AlphaFold-Multimer is an extension of the AlphaFold 2 algorithm and was unveiled by DeepMind in 2021. Compared to AlphaFold 2, AlphaFold-Multimer uses two additional metrics for evaluating prediction accuracy. To learn more about these, see this EMBL-EBI training page.
Unlike single-chain prediction algorithms, which can be objectively tested in the CASP experiments, there is no similar test (so far) for multi-chain structure prediction. Nevertheless, AlphaFold-Multimer is believed to be the most accurate algorithm to date for predicting the quaternary structures of protein-protein complexes.
To learn more about the AlphaFold2 algorithm, see Jumper, J, Evans, R, Pritzel, A et al. Highly accurate protein structure prediction with AlphaFold.
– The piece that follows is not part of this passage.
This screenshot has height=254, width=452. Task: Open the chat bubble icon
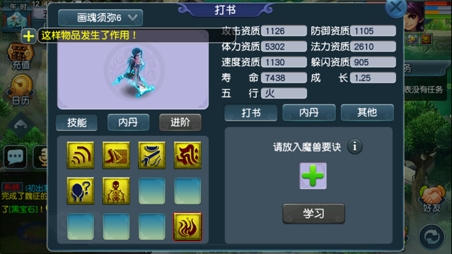pyautogui.click(x=15, y=157)
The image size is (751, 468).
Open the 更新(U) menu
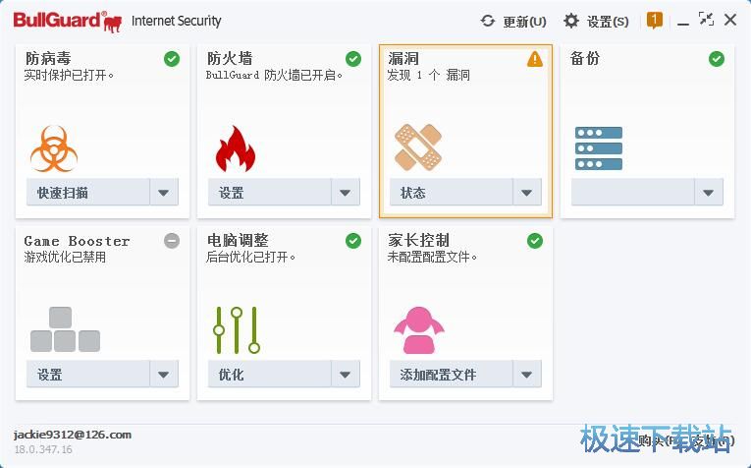513,21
Nature 596, 583–589 (2021). To learn more about AlphaFold-Multimer, see Evans R, O’Neill, M et al. (2021). Protein complex prediction with AlphaFold-Multimer. bioRxiv 2021 (preprint)
Accessing AlphaFold 2 models for free
The AlphaFold 2 database at EMBL-EBI has 200 million structure predictions that can be downloaded for free. It is definitely worth checking to see if a predicted model for your protein of interest is available in the database.
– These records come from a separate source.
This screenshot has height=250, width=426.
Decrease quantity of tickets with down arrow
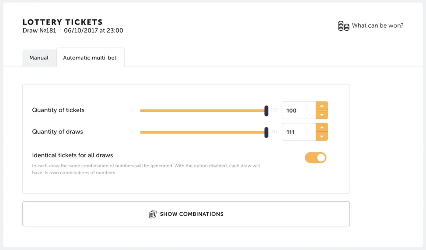point(321,115)
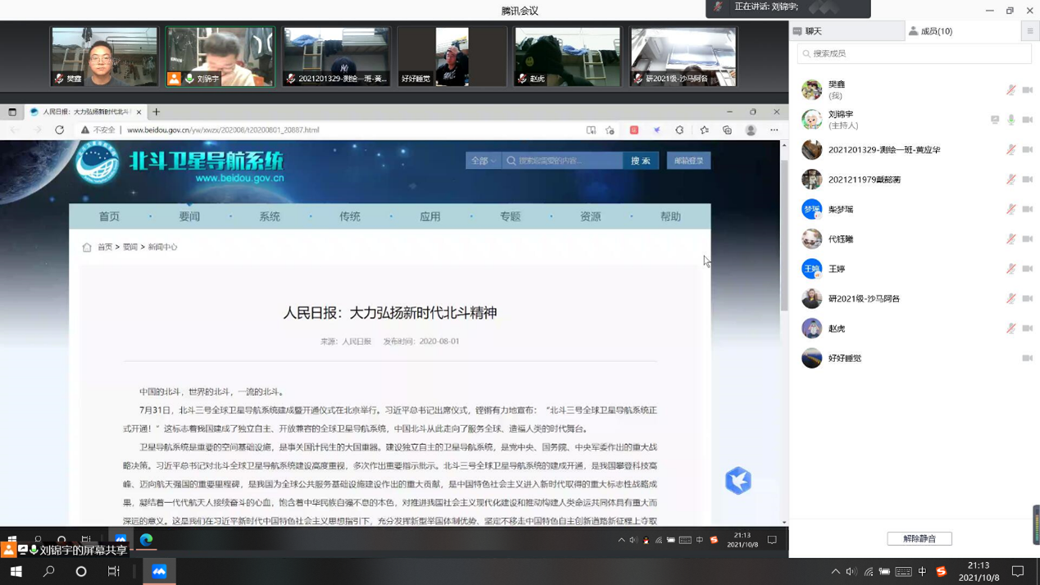Screen dimensions: 1040x585
Task: Toggle the camera icon for 刘锦宇
Action: (x=1028, y=120)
Still, there are a large number of proteins that have not and will not be predicted and placed in the database. That is because the EMBL-EBI database contains only naturally occurring proteins, and only a subset of those. The database does not include custom fusion proteins, synthetic proteins, and mutations of naturally occurring proteins. In addition, the database contains only one predicted structure per protein, and does not contain alternate splicing versions or isoforms.
Because of these limitations, if you wish to learn about your own protein of interest, you will likely need to set up and run a novel prediction. This workflow is described in the next section.
Using open source AlphaFold 2 and AlphaFold-Multimer to predict novel structures
AlphaFold 2 and AlphaFold-Multimer are freely available to download and use but come with many of the inherent disadvantages of open-source software described in the previous chapter. As with other open-source prediction software, they generally require the assistance of an IT team to set up and are run by typing complex commands into a command line (see Table 2).
In addition, these algorithms run on a local machine, rather than on the cloud, and must be installed on an extremely high-powered and high-capacity Linux computer. For example, AlphaFold 2 and its associated template library—vital for the sequence searching and alignment phase of each prediction—require 2.5 Terabytes of disk space. For most protein researchers, it is impractical to purchase an expensive Linux machine solely to use for a single application.
A final consideration is that open-source versions of these algorithms do not include a protein structure viewer. So, you will need to install and learn additional software in order to view the predicted protein models.
If you already have a Linux computer with Docker installed, and are comfortable using command- line scripts, there are two other alternatives available:
For AlphaFold 2, there is an AlphaFold Colab that runs on the cloud and requires much less disk space than the full AlphaFold 2 installation described above. However, this solution uses a simplified version of AlphaFold 2 that has lower accuracy than the full version and does not work for multi- chain protein molecules (multimers).
AlphaFold-Multimer can be run via ColabFold, which operates within the constraints of Google Colab notebook. However, the Google Colab notebook presents memory limitations that can pose challenges when running the AlphaFold-Multimer algorithm.